Over the next 20 years, demographic trends are expected to exert significant pressure on the growth of German household savings and net financial wealth accumulation, with potentially substantial implications for economic growth overall. MGI analysis suggests that absent dramatic changes in population trends, savings behavior, or rates of financial asset appreciation, there will be no overall growth in annual real savings flows; indeed, savings flows will begin declining in 2015. As a result, expected real growth in household net financial wealth will drop by more than one-third, from 3.8 percent over the 1991–2003 period, to 2.4 percent through 2024. This declining growth would cause German household net financial wealth to fall some 25 percent or €1.2 trillion below what it would have been had the higher 1986–2003 growth rates persisted.

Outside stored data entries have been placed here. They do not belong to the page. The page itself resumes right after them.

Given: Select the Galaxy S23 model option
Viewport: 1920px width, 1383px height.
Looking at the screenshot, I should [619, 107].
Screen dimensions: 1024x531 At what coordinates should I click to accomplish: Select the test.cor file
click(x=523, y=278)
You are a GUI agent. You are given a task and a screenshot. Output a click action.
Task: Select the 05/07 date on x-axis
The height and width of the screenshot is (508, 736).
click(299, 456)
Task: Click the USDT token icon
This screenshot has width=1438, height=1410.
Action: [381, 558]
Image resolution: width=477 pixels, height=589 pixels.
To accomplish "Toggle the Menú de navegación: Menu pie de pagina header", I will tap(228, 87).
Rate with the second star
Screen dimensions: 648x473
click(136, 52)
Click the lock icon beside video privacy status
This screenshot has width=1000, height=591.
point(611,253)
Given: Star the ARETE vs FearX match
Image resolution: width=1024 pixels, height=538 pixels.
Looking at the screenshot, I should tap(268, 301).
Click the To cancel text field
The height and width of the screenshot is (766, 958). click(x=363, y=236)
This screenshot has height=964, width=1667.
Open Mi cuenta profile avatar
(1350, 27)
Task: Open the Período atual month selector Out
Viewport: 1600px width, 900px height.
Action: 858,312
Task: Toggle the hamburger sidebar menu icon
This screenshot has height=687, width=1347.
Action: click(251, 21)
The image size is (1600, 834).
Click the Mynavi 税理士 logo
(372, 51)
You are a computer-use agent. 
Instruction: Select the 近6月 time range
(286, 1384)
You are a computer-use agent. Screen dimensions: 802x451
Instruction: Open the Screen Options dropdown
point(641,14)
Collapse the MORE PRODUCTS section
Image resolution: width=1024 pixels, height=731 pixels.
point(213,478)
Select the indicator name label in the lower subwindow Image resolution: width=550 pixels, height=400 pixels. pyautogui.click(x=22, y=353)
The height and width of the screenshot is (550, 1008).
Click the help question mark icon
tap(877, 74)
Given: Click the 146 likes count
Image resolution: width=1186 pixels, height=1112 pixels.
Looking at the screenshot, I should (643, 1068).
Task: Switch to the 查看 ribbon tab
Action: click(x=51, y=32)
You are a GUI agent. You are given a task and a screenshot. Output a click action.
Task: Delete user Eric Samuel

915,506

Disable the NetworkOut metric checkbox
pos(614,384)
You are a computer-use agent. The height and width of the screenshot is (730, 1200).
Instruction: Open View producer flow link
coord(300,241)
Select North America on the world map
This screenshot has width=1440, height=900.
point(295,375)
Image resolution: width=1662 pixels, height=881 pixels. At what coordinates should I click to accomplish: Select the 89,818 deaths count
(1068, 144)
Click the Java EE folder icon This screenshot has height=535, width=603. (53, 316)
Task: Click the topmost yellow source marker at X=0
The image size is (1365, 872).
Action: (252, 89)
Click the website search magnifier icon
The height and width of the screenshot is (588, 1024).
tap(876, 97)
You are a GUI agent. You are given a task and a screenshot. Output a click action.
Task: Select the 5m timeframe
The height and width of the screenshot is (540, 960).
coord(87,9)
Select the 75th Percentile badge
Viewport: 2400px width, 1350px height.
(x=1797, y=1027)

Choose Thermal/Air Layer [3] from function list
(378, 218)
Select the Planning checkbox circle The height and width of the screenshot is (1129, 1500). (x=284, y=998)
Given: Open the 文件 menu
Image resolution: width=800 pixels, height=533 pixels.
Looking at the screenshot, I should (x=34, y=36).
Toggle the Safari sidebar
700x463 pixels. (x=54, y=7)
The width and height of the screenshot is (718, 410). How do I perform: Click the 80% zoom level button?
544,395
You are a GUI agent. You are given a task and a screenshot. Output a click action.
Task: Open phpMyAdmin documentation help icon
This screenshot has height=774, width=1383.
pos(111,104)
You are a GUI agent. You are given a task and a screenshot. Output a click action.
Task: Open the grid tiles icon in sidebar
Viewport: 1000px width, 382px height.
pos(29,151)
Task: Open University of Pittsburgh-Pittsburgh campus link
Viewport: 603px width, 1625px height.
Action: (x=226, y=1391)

Germany is about to experience an important demographic shift that will reduce the population's ability to support wealth accumulation. This change, consisting of baby boomers retiring and saving less, and a slow down in the growth rate of households, will result in a decline in the growth rate of net financial wealth, a good proxy for economic well-being. A slower rate of wealth accumulation implies a reduction in future living standards since there will be less household savings to support a fast-growing retiree population, and it will become more difficult, therefore, to support domestic investment and sustain strong economic growth.
Moreover, our work in Japan, the US and other European countries indicates that these economies are facing similar downward demographic pressures on wealth accumulation. As a result, most of these countries will also be coping with a domestic savings shortfall, potentially limiting their ability to be net exporters of capital.
To navigate smoothly through this demographic transition, Germans and their government need to halt the decrease in saving and to improve the returns that households obtain on their portfolios. These objectives will be not easy to achieve and will require sustained coordinated efforts by the public and private sector.